Task directions. Each line from the one that contains "Task: Choose the 行为 function type" through the last line of the listing below is to be returned exactly as it stands, and nothing else.
━━━━
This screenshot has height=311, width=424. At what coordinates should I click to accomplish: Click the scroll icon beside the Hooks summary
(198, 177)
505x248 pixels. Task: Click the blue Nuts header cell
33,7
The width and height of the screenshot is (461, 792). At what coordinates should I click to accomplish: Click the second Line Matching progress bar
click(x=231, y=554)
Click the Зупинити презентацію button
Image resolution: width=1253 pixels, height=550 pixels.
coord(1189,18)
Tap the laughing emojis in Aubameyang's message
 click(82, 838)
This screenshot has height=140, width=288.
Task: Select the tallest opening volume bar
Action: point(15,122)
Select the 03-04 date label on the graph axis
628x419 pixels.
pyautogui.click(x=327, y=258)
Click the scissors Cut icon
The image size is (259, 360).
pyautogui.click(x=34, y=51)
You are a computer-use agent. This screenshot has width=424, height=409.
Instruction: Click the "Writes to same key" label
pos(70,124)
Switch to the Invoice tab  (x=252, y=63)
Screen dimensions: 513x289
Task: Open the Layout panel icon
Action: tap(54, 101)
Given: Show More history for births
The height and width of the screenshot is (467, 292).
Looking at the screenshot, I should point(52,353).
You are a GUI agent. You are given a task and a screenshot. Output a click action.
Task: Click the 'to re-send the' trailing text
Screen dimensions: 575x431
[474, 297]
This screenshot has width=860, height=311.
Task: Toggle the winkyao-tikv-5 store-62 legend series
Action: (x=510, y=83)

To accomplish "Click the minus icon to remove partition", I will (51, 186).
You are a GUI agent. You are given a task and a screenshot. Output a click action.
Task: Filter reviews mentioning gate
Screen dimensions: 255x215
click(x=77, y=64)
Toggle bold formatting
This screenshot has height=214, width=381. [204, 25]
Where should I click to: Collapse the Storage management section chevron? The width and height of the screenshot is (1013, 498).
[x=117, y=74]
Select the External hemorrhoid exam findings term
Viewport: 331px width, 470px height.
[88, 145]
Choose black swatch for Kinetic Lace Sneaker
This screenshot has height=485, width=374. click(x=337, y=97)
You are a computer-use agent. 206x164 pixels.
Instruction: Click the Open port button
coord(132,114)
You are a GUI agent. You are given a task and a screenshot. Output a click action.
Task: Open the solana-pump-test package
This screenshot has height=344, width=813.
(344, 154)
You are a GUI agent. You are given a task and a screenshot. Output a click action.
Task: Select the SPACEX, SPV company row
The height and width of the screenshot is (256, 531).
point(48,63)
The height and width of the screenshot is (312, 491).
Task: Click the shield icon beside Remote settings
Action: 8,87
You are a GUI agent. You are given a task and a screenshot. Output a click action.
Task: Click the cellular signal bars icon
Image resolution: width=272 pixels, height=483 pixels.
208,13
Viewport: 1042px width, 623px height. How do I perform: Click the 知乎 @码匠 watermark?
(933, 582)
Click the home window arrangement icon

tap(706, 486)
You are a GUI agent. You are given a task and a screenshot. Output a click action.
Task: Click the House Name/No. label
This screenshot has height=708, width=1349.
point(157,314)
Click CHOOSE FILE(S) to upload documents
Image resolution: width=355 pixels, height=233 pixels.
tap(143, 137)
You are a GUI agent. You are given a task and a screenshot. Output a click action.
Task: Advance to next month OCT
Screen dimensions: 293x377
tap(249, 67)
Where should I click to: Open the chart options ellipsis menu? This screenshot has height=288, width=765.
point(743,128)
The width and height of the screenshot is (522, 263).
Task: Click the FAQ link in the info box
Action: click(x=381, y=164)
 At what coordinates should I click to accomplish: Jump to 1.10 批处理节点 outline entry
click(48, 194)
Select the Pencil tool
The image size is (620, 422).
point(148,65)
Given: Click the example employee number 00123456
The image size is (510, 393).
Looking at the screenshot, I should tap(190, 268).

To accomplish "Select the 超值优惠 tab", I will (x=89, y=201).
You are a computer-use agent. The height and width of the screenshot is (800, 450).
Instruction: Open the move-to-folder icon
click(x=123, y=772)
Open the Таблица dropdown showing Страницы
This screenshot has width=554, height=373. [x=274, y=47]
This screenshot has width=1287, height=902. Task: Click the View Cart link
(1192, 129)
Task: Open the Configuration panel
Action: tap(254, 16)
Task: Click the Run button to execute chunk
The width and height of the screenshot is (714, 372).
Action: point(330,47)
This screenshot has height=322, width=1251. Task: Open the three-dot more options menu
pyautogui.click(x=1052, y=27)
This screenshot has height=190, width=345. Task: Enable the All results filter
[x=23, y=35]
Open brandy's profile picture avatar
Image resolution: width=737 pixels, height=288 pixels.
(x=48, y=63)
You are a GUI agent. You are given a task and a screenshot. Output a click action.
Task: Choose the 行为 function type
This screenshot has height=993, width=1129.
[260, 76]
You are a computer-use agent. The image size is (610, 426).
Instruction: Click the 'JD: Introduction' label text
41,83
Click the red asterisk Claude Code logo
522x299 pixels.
━━━━
Final answer.
Task: Choose the 行为 function type
This screenshot has height=993, width=1129.
[260, 76]
You are a computer-use agent. The image size is (610, 426).
Instruction: Click the 'JD: Introduction' label text
41,83
Click the red asterisk Claude Code logo
522x299 pixels.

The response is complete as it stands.